Bizzy’s AM Coffee Biz-Econ Links (022306)
Free Links:
- Foreclosures up, minorities more harshly affected (really) — This is because credit score thesholds for loan approvals were lowered by quasi-governmental entities Fannie Mae and Freddie Mac (Fan and Fred) that buy loans from lenders to keep the mortgage deal flow going. More risky loans were then made. The sad fact is that a disproportionate percentage of minority borrowers have low credit scores, and “benefitted” by getting these riskier loans. As you would expect, the foreclosure rate on risky loans is higher, so the “beneficiaries” who shouldn’t have been approved in the first place are seeing the punishing downside of lax credit standards. Here’s a stat: “In Cuyahoga County, which includes Cleveland ….. court filings by lenders seeking to foreclose on delinquent borrowers totaled more than 11,000 in 2005, more than triple the number in 1995.” In an ideal world, people would sit down and figure out whether they can afford to make the payments on a loan. In the real world, people assume they can afford it because the lender says they can. I’m not it’s saying right, but it is what it is, and responsible businesspeople on the lending side of the equation should take this into account. Fan and Fred should never have relaxed their standards as much as they did, and lenders should have been more prudent in their loan approvals. The economy may yet pay a heavy price for all of this opportunism. More discussion of the dangers Fan and Fred have allowed to seep into the economy is at this BizzyBlog post from October.

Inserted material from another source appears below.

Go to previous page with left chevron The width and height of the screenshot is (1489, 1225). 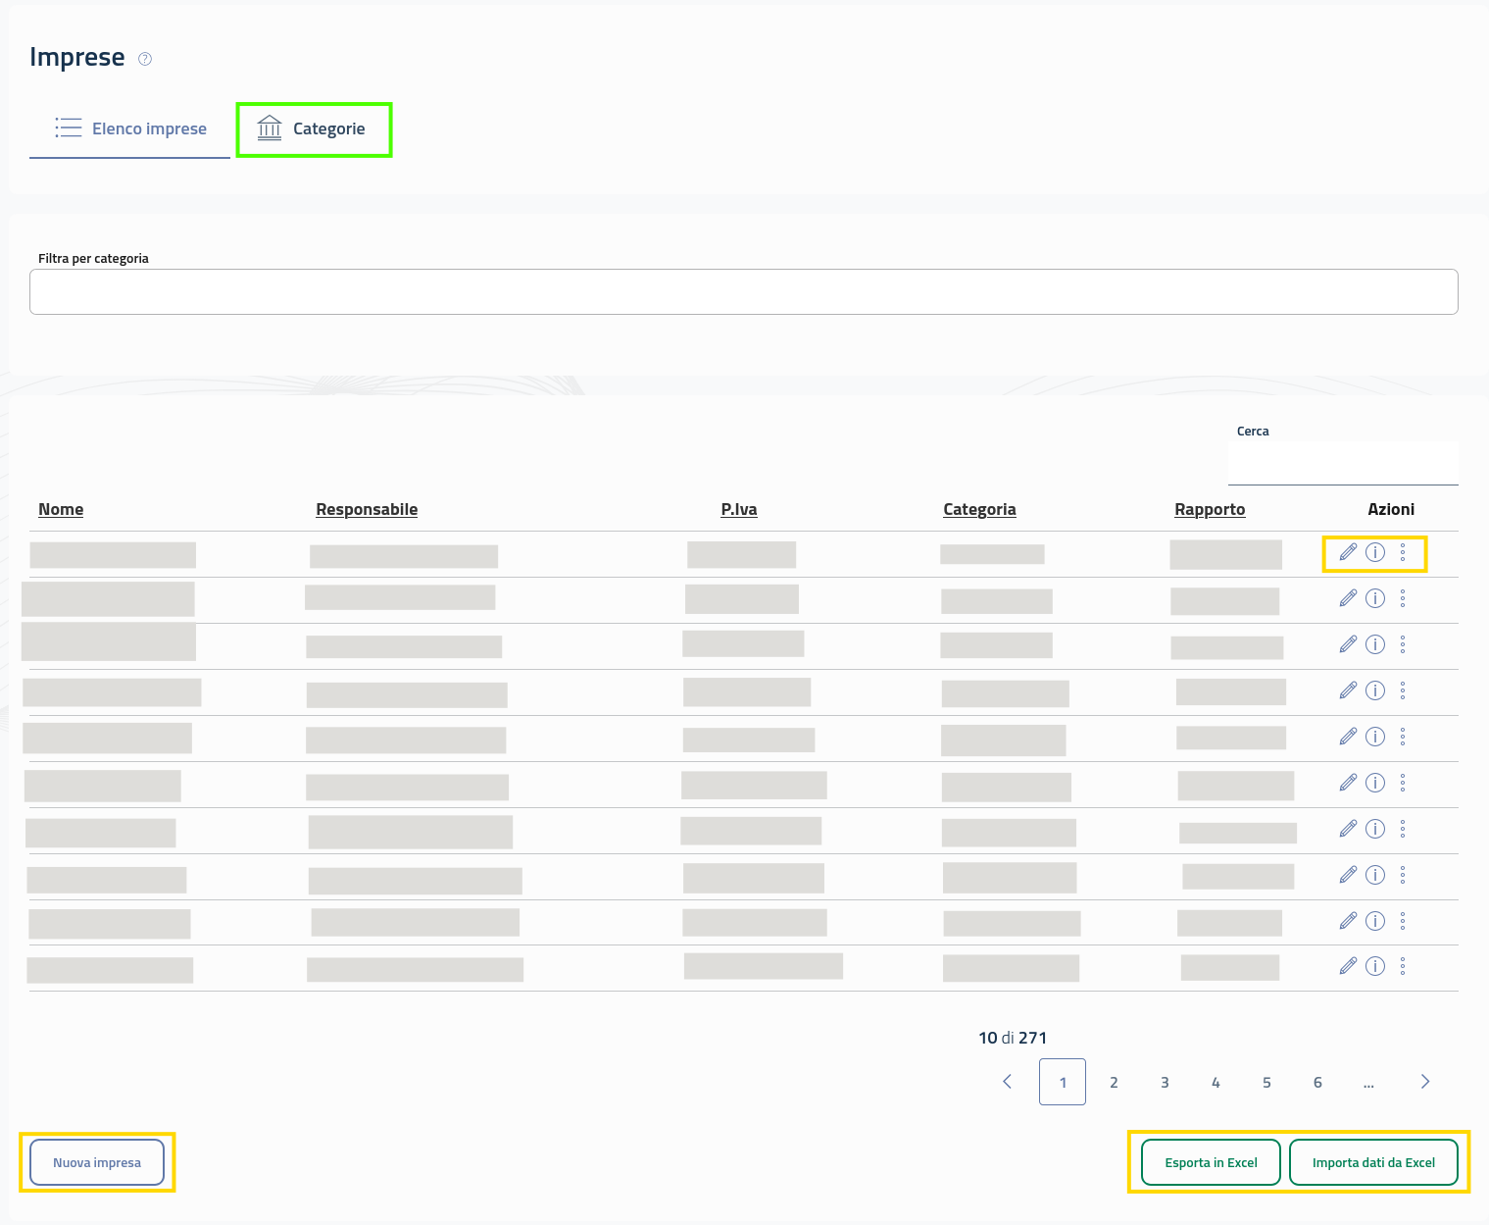[x=1007, y=1082]
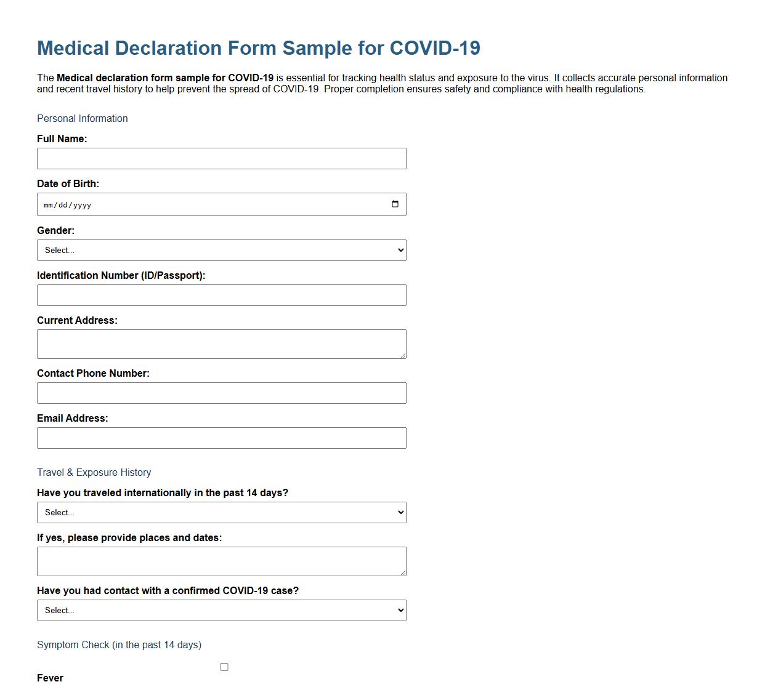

- Google has lost a round in a copyright case with potentially big ramifications — even though the case in question is about sexually explicit “thumbnails,” the implication appears to be that showing small versions of various pictures and graphics found around the web in a picture search may be illegal.
- Google has decided it won’t hand over data requested by Uncle Sam — interesting, in light of a post you will see here later this morning.
- Better question — Why is individual search information collected and stored in the first place, when most people oppose it? I think at a minimum you should be asked if you want to opt in to having information about your searches saved and stored. If you don’t specifically say yes, they can’t do it, period.
- If this kind of thinking had been dominant at the beginning of the 20th century, the automobile would never have made it to market.
- Paying to NOT have your info sold (HT Techdirt) — To play Fight Night 3 online, you agree to this language: “Thanks to ESPN, you can play this EA Sports product online as part of EA Nation at no charge! By accepting the ESPN sponsorship, I will allow ESPN to pay my $2.00 online subscription for this game and understand that ESPN may contact me with offers and promotions such as subscriptions to ESPN the Magazine and ESPN Insider.” You then have a choice to pay the $2 by credit card to avoid the harassment. Ridiculous.
Requires Subscription:
- The Wall Street Journal reports that premiums employers pay for employee family health care coverage are about the same per month as a typical mortgage loan payment.
_________________
UPDATE to Foreclosure item above: E-mailer JH tipped me off to this AP item in today’s NY Times, which says in part:
Revelations of alleged improprieties at Fannie Mae, the nation’s second-largest financial institution after Citigroup Inc., have continued to cascade.
The former director of OFHEO told Congress that Fannie Mae employees falsified signatures on accounting transactions that helped the company meet earnings targets for 1998, allowing $27 million in bonuses to be paid to top executives. The regulator, Armando Falcon, also said that Fannie Mae broke accounting rules by keeping the most desirable mortgage-based securities for itself and selling the less attractive ones to investors.
Fannie Mae and Freddie Mac, its smaller rival in the $8 trillion home-mortgage market, buy and guarantee repayment of billions of dollars of home loans each year from banks and other lenders, then bundle them into securities that are resold to investors worldwide.
Two points: First, any officers who got bonuses as a result of the accounting games must pay the ill-gotten portions of their bonuses back, and should be sued if they don’t. Second, if it’s true that bondholders are getting the financially shaky leftovers as collateral, and if this wasn’t widely known before, the mortgage-backed securities market is in for a rough time.